Breast cancer is diagnosed in about 211,000 U.S. women each year, and about 40,000 die from the disease, making breast cancer the most common cancer and the second-biggest killer cancer, after lung cancer, among women.

Surgery, radiation, chemotherapy and estrogen-blocking drugs have cut the breast cancer death rate. But with the incidence still rising, researchers, patient advocates and women at risk desperately want ways to prevent cancer in the first place. Last week, new research suggested that low-fat diets may minimize the likelihood that breast cancer will recur after treatment, a strategy also being tested to prevent first tumors. But that approach remains far from proven.

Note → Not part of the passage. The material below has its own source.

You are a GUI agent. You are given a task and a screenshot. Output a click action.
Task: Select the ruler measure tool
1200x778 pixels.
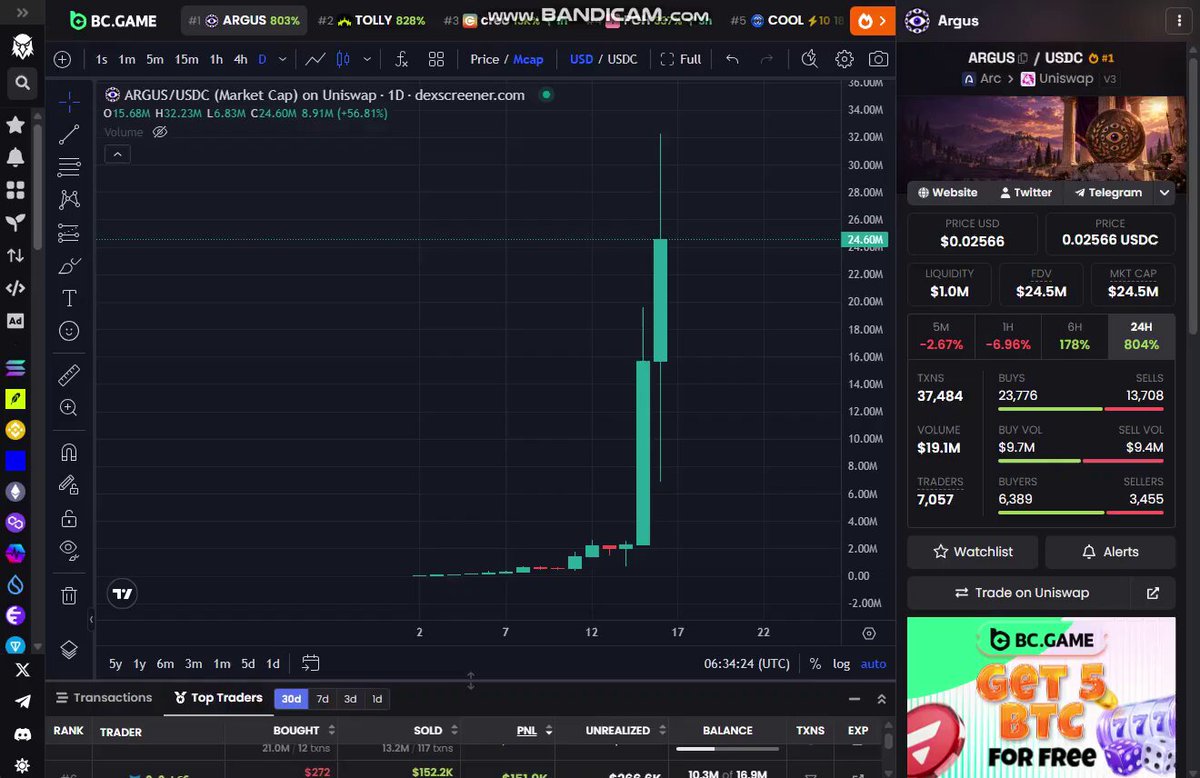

The study that Hart joined, dubbed the ExCel trial, is testing a drug known as exemestane, or Aromasin, one of a class of new drugs called aromatase inhibitors. Aromatase inhibitors block formation of estrogen, which can fuel the growth of breast cancer cells. The drugs have been shown to cut the relapse rate for breast cancer at least as effectively as the only other estrogen-blocking drug available, tamoxifen. Tamoxifen reduces the risk of breast cancer, but it also raises the risk of blood clots and uterine cancer, which has discouraged many women from taking it.

Seeking an alternative, researchers launched the ExCel trial and a similar study testing another aromatase inhibitor called anastrozole, or Arimidex, to see whether the drugs can prevent first cancers. Anastrozole is being tested in Europe, the Middle East and other parts of the world.

Researchers have started recruiting what they hope will be about 4,500 postmenopausal women in the United States, Canada and Spain who are considered at high risk for breast cancer because of age, family history or other factors.